К неразрешенным риторическим диверсиям можно отнести разнообразные ловушки типа «несловá» – необычные сочетание букв или звуков (например, «блудный флюид», «межушный ганглий», «хтонично-няшное божество с тентаклями и гипнокинезом»). Такие «несловá», изрешетив «психологический фон» оппонента, в то же время частично замещают у заинтересовавшегося слушателя нормативные элементы языка литературного, тем самым подменяя «психическую реальность» (для этого особенно удобны аббревиатуры, неологизмы, иноязычные заимствования, «йазык падонкафф», «кащенизмы» и т. п.).

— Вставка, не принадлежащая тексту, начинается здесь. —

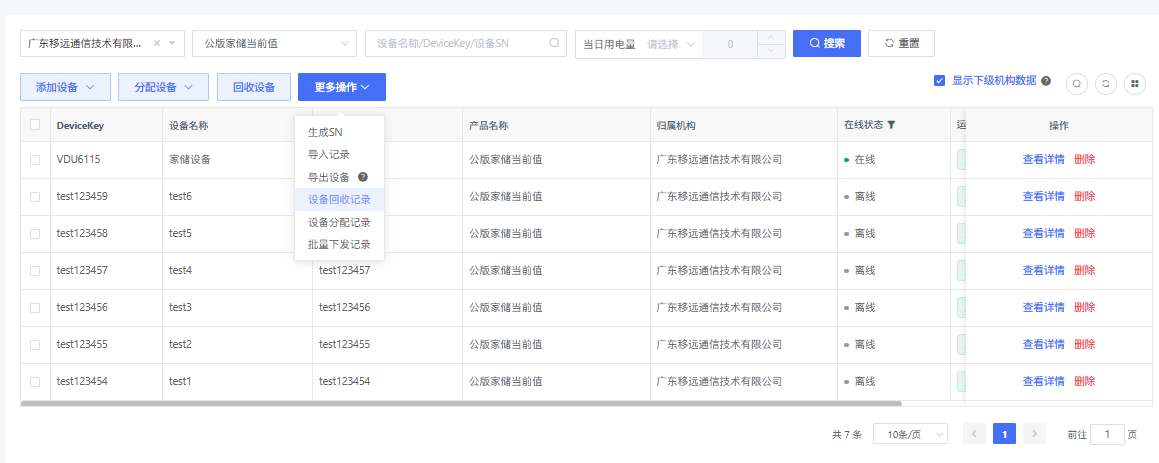Viewport: 1159px width, 463px height.
Task: Click the 在线状态 column filter icon
Action: pos(891,125)
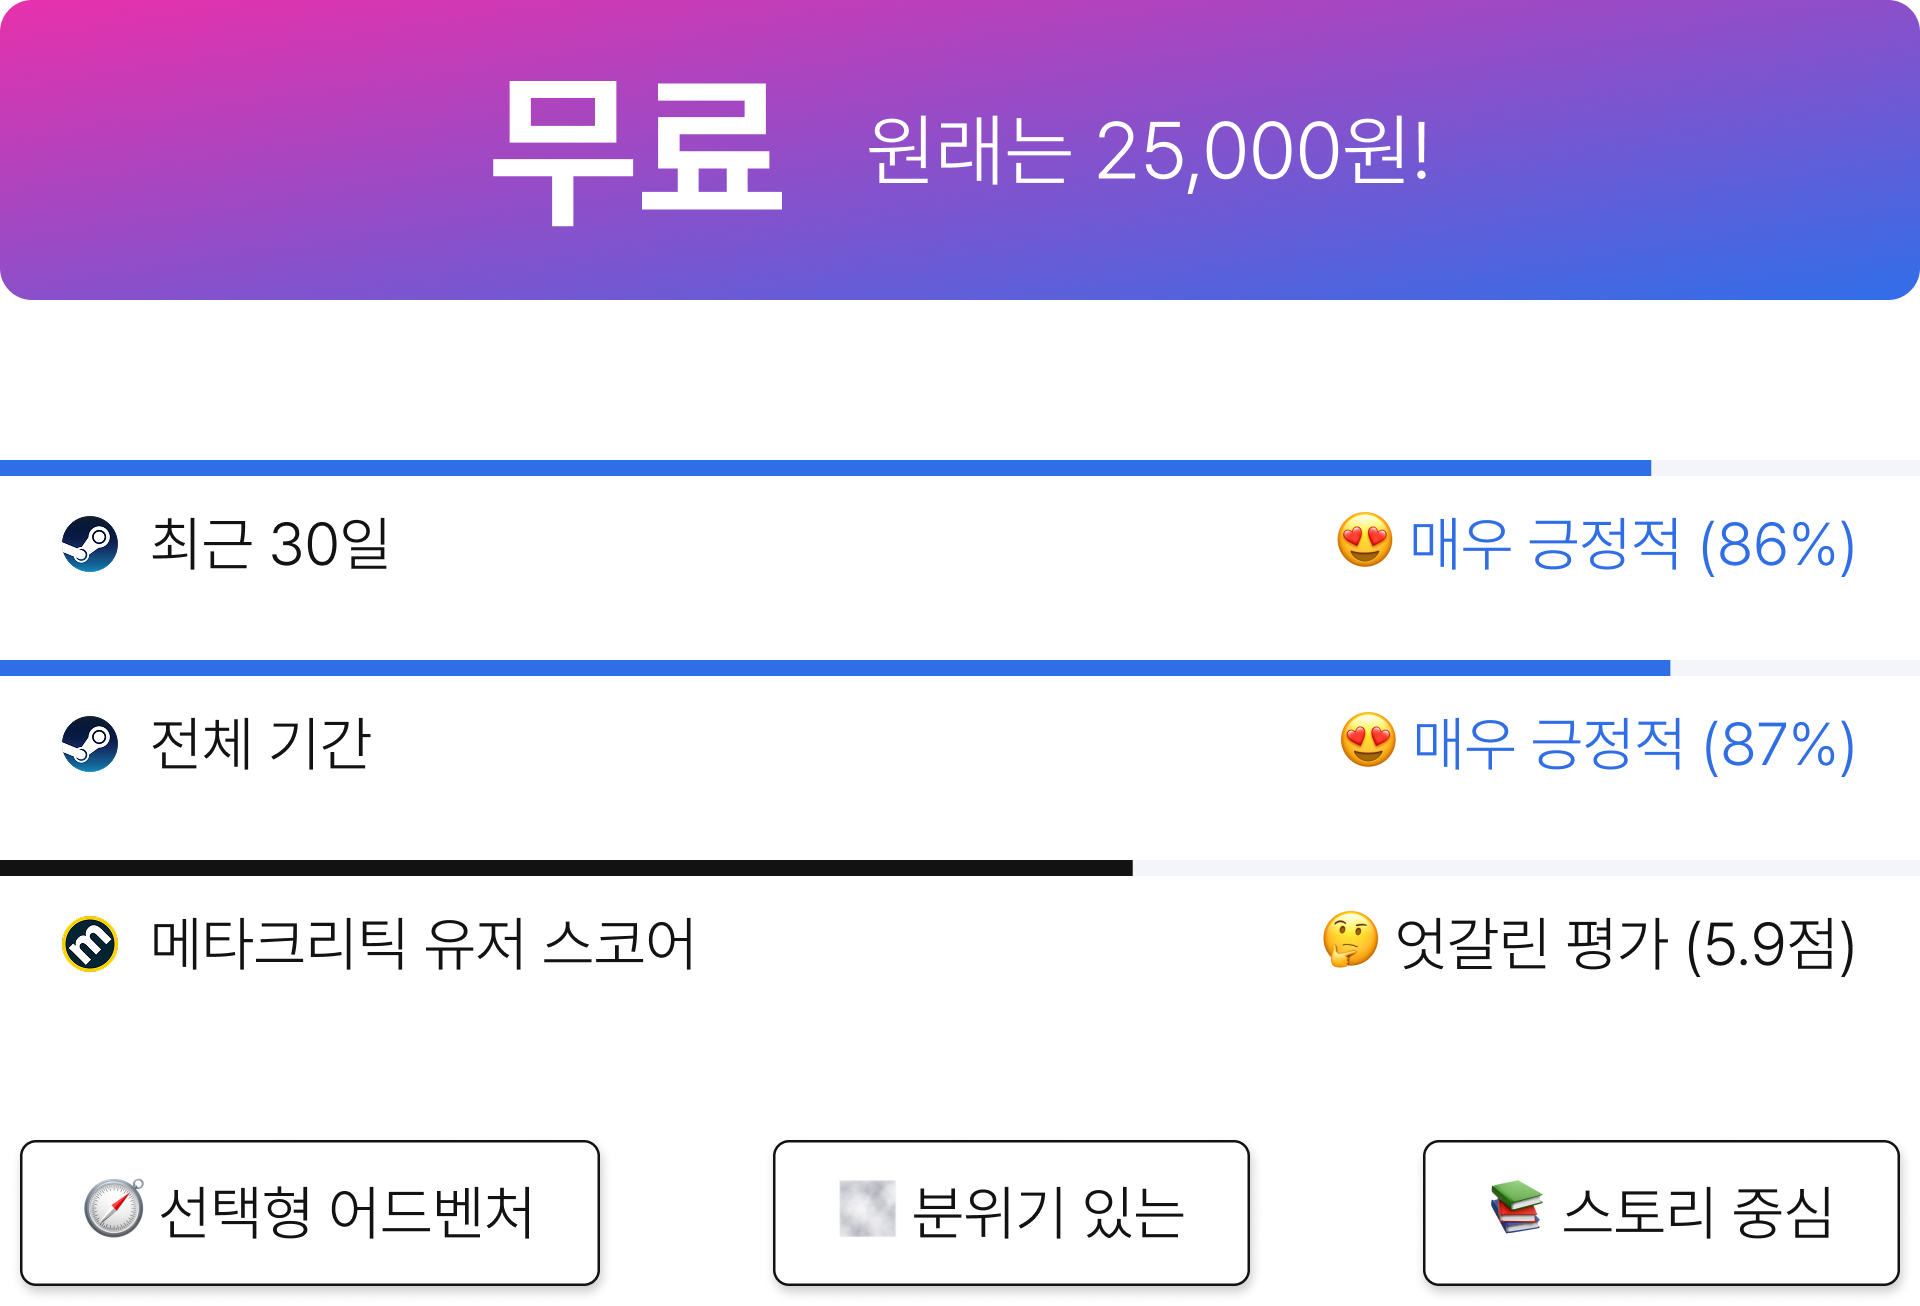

Такие риторические конструкции работают как вирус, т. е. встраиваются в язык и рекомбинируют у оппонента привычную модель понимания, заставляя сосредоточиться на адаптации новых понятийных конструкций к собственному вербальному полю. Бездна непонимания гарантирована.

Где бы найти благоприятные примеры риторического конструирования реальности, ведущие не к зомбификации и деградации, а к развитию и усовершенствованию человеческой души? Они есть, несомненно, но доброта и любовь не терпят формы лозунга или слогана, потому риторика убеждения, избегая фальши, стремится к другим формам.

Перефразируя О. Генри, скажем: слова, которые мы выбираем… Это разные пути, разные дороги. Они открывают двери в разные реальности.